Work item: Please pull out every line of the material below that contains the string "What", matching case exactly.

[Collected data entries]
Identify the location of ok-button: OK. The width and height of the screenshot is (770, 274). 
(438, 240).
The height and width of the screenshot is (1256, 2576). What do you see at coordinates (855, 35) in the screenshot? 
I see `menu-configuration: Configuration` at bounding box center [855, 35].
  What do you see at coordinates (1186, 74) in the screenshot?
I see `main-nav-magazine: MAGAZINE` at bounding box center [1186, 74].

Solution to this task:
The height and width of the screenshot is (1256, 2576). What do you see at coordinates (855, 35) in the screenshot? 
  What do you see at coordinates (1186, 74) in the screenshot?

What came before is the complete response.